• **Problem 1**:
According to the podcast episode text, about how many villages in Indonesia are still disconnected?

• **Supplied passage**:
——————————
Let's go to Indonesia together to meet the Common Room Networks Foundation and its co-founder Gustaff Iskandar. This is a project that works with art, culture, communication and new technologies. Gustaff helped build the community network in Ciptagelar Traditional Village, in West Java. According to him, there are around 12,000 villages that are still disconnected in Indonesia, and not only from internet access – more than half of them still don't have any adequate source of electricity.
In this episode, we also travel to Australia. There, we spoke with Carlos Rey-Moreno, from the Association for Progressive Communications (APC). He's one of the coordinators of the Local Networks initiative and works to promote enabling policy and regulation for community-led communications models.
“Routing for Communities” is a 12-episode podcast. Here you will be able to listen to the life stories of people who build inspiring community-led projects around the world.
Histories and voices that are intertwined, connected by one thread: building internet and communication community networks.
Hello! My name is Renata Porto and I am the host of this 12-episode season around community-led initiatives on internet and communication. I'm recording this episode in a studio located in the city of São Paulo, Brazil.
In this sixth episode, I'll cross over to the other side of the world to tell you a story from Asia.
Let's go to Indonesia together to meet the Common Room Networks Foundation and its co-founder Gustaff Iskandar. This is a project that works with art, culture, communication and new technologies.
“The internet is not only a new platform that can be utilized by the local communities to communicate and to access information, but also it can be very useful to enhance artistic and cultural expressions.”
In this episode, we'll also travel to Australia. There, we spoke with Carlos Rey-Moreno, from the APC – Association for Progressive Communications. He's one of the coordinators of the Local Networks initiative and keeps up with the projects in Indonesia.
“This leader, he said: ‘Okay. I'm gonna create a network in the community whereby I am gonna incentivize people to recycle more’.”
So come with me!
Routing for communities: An audio journey tracing community connectivity around the world.
It was eight o'clock at night in São Paulo when our team started the video call of the interview. But in the city of Bandung – in Indonesia – it was six in the morning.
Hello, good morning.
-Good morning. How are you?
I'm good, I'm good.
-Thank you so much for accepting this interview.
No worries. There's something I have to do this morning anyway, so yeah.
-But it's too early for you.
Yeah, it is a little bit early.”
——————————
• **Problem 2**:
From the listing, copy out word for word the part that opens with the line containing "Task: Click the" and closes with the line containing "Action: (x=637, y=142)", including both of those lines.

• **Information supplied**:
——————————
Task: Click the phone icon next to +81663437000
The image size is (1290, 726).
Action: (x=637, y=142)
——————————
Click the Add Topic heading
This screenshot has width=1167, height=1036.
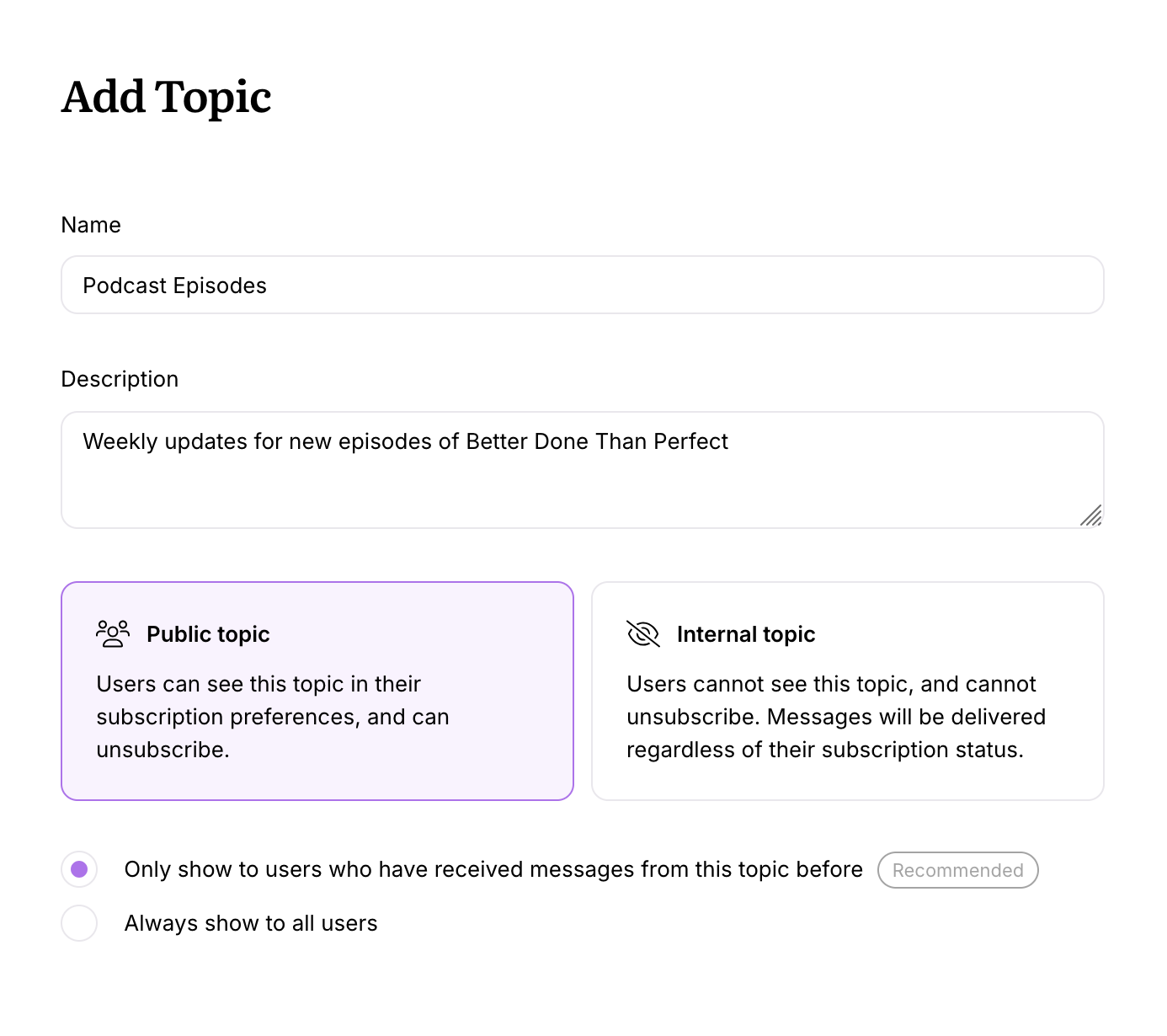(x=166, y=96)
——————————
• **Solution 1**:
Around 12,000 villages.

• **Solution 2**:
Task: Click the phone icon next to +81663437000
The image size is (1290, 726).
Action: (x=637, y=142)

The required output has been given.